+++ Entrées à utiliser
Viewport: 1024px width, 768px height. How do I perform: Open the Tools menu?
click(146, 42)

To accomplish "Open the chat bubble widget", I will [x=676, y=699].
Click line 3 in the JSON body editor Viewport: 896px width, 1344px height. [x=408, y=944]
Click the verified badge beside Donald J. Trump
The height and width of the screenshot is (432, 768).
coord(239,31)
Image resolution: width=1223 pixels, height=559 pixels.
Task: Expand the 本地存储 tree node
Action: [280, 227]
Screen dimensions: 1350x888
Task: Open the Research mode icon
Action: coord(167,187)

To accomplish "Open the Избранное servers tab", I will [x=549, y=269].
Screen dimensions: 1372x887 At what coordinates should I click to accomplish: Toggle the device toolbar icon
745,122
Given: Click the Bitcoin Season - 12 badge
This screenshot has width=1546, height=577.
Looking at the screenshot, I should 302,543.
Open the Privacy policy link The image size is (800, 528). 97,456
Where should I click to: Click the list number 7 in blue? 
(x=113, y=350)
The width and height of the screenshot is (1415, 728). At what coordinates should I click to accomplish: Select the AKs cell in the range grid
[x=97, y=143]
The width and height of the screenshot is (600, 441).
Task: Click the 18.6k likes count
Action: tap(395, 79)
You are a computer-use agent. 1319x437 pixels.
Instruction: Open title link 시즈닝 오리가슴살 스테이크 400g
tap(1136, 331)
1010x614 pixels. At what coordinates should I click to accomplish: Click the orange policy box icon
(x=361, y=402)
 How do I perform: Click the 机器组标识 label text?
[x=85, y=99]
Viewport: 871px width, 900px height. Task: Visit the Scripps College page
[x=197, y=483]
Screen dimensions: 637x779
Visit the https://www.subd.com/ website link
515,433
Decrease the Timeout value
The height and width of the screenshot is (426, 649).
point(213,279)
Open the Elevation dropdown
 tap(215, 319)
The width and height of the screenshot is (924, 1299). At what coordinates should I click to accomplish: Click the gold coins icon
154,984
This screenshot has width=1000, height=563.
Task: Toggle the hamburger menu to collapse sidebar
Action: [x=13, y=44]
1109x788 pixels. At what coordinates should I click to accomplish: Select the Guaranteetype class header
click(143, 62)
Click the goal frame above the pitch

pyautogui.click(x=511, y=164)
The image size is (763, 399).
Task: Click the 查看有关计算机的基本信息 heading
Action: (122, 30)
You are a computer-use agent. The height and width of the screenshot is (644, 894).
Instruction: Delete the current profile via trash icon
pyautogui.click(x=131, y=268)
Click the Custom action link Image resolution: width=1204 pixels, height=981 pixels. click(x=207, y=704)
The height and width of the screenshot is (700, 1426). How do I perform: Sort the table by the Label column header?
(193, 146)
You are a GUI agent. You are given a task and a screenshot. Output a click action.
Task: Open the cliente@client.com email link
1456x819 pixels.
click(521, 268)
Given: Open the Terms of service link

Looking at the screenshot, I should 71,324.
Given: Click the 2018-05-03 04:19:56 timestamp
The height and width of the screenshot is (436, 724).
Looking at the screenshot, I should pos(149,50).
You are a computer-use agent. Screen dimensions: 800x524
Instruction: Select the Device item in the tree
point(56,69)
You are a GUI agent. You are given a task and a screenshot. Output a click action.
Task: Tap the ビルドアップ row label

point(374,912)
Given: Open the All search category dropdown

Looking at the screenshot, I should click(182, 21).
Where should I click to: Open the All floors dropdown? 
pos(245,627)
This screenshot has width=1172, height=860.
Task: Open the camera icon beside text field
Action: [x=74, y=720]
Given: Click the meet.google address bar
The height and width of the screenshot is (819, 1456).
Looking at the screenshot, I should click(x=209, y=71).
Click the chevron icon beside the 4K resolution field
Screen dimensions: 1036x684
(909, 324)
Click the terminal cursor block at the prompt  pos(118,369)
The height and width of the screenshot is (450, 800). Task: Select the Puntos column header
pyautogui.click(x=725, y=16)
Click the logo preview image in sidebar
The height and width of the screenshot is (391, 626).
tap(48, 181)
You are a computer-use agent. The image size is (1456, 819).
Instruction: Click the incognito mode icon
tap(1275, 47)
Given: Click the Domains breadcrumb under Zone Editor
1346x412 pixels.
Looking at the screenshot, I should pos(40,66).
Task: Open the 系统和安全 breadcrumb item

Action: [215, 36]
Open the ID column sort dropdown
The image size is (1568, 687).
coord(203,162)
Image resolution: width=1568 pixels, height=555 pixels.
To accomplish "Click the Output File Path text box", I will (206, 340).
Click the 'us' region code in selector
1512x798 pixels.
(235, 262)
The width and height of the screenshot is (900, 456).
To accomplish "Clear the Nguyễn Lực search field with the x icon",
++++++
À faire
Mettez, s'il vous plaît, toutes les entrées ci-dessus sous forme de liste JSON de chaînes, à raison d'une chaîne par ligne et sans les lignes vides.

Corrigé
[
  "Viewport: 1024px width, 768px height. How do I perform: Open the Tools menu?",
  "click(146, 42)",
  "To accomplish \"Open the chat bubble widget\", I will [x=676, y=699].",
  "Click line 3 in the JSON body editor Viewport: 896px width, 1344px height. [x=408, y=944]",
  "Click the verified badge beside Donald J. Trump",
  "The height and width of the screenshot is (432, 768).",
  "coord(239,31)",
  "Image resolution: width=1223 pixels, height=559 pixels.",
  "Task: Expand the 本地存储 tree node",
  "Action: [280, 227]",
  "Screen dimensions: 1350x888",
  "Task: Open the Research mode icon",
  "Action: coord(167,187)",
  "To accomplish \"Open the Избранное servers tab\", I will [x=549, y=269].",
  "Screen dimensions: 1372x887 At what coordinates should I click to accomplish: Toggle the device toolbar icon",
  "745,122",
  "Given: Click the Bitcoin Season - 12 badge",
  "This screenshot has width=1546, height=577.",
  "Looking at the screenshot, I should 302,543.",
  "Open the Privacy policy link The image size is (800, 528). 97,456",
  "Where should I click to: Click the list number 7 in blue? ",
  "(x=113, y=350)",
  "The width and height of the screenshot is (1415, 728). At what coordinates should I click to accomplish: Select the AKs cell in the range grid",
  "[x=97, y=143]",
  "The width and height of the screenshot is (600, 441).",
  "Task: Click the 18.6k likes count",
  "Action: tap(395, 79)",
  "You are a computer-use agent. 1319x437 pixels.",
  "Instruction: Open title link 시즈닝 오리가슴살 스테이크 400g",
  "tap(1136, 331)",
  "1010x614 pixels. At what coordinates should I click to accomplish: Click the orange policy box icon",
  "(x=361, y=402)",
  " How do I perform: Click the 机器组标识 label text?",
  "[x=85, y=99]",
  "Viewport: 871px width, 900px height. Task: Visit the Scripps College page",
  "[x=197, y=483]",
  "Screen dimensions: 637x779",
  "Visit the https://www.subd.com/ website link",
  "515,433",
  "Decrease the Timeout value",
  "The height and width of the screenshot is (426, 649).",
  "point(213,279)",
  "Open the Elevation dropdown",
  " tap(215, 319)",
  "The width and height of the screenshot is (924, 1299). At what coordinates should I click to accomplish: Click the gold coins icon",
  "154,984",
  "This screenshot has width=1000, height=563.",
  "Task: Toggle the hamburger menu to collapse sidebar",
  "Action: [x=13, y=44]",
  "1109x788 pixels. At what coordinates should I click to accomplish: Select the Guaranteetype class header",
  "click(143, 62)",
  "Click the goal frame above the pitch",
  "pyautogui.click(x=511, y=164)",
  "The image size is (763, 399).",
  "Task: Click the 查看有关计算机的基本信息 heading",
  "Action: (122, 30)",
  "You are a computer-use agent. The height and width of the screenshot is (644, 894).",
  "Instruction: Delete the current profile via trash icon",
  "pyautogui.click(x=131, y=268)",
  "Click the Custom action link Image resolution: width=1204 pixels, height=981 pixels. click(x=207, y=704)",
  "The height and width of the screenshot is (700, 1426). How do I perform: Sort the table by the Label column header?",
  "(193, 146)",
  "You are a GUI agent. You are given a task and a screenshot. Output a click action.",
  "Task: Open the cliente@client.com email link",
  "1456x819 pixels.",
  "click(521, 268)",
  "Given: Open the Terms of service link",
  "Looking at the screenshot, I should 71,324.",
  "Given: Click the 2018-05-03 04:19:56 timestamp",
  "The height and width of the screenshot is (436, 724).",
  "Looking at the screenshot, I should pos(149,50).",
  "You are a computer-use agent. Screen dimensions: 800x524",
  "Instruction: Select the Device item in the tree",
  "point(56,69)",
  "You are a GUI agent. You are given a task and a screenshot. Output a click action.",
  "Task: Tap the ビルドアップ row label",
  "point(374,912)",
  "Given: Open the All search category dropdown",
  "Looking at the screenshot, I should click(182, 21).",
  "Where should I click to: Open the All floors dropdown? ",
  "pos(245,627)",
  "This screenshot has width=1172, height=860.",
  "Task: Open the camera icon beside text field",
  "Action: [x=74, y=720]",
  "Given: Click the meet.google address bar",
  "The height and width of the screenshot is (819, 1456).",
  "Looking at the screenshot, I should click(x=209, y=71).",
  "Click the chevron icon beside the 4K resolution field",
  "Screen dimensions: 1036x684",
  "(909, 324)",
  "Click the terminal cursor block at the prompt  pos(118,369)",
  "The height and width of the screenshot is (450, 800). Task: Select the Puntos column header",
  "pyautogui.click(x=725, y=16)",
  "Click the logo preview image in sidebar",
  "The height and width of the screenshot is (391, 626).",
  "tap(48, 181)",
  "You are a computer-use agent. The image size is (1456, 819).",
  "Instruction: Click the incognito mode icon",
  "tap(1275, 47)",
  "Given: Click the Domains breadcrumb under Zone Editor",
  "1346x412 pixels.",
  "Looking at the screenshot, I should pos(40,66).",
  "Task: Open the 系统和安全 breadcrumb item",
  "Action: [215, 36]",
  "Open the ID column sort dropdown",
  "The image size is (1568, 687).",
  "coord(203,162)",
  "Image resolution: width=1568 pixels, height=555 pixels.",
  "To accomplish \"Click the Output File Path text box\", I will (206, 340).",
  "Click the 'us' region code in selector",
  "1512x798 pixels.",
  "(235, 262)",
  "The width and height of the screenshot is (900, 456).",
  "To accomplish \"Clear the Nguyễn Lực search field with the x icon\","
]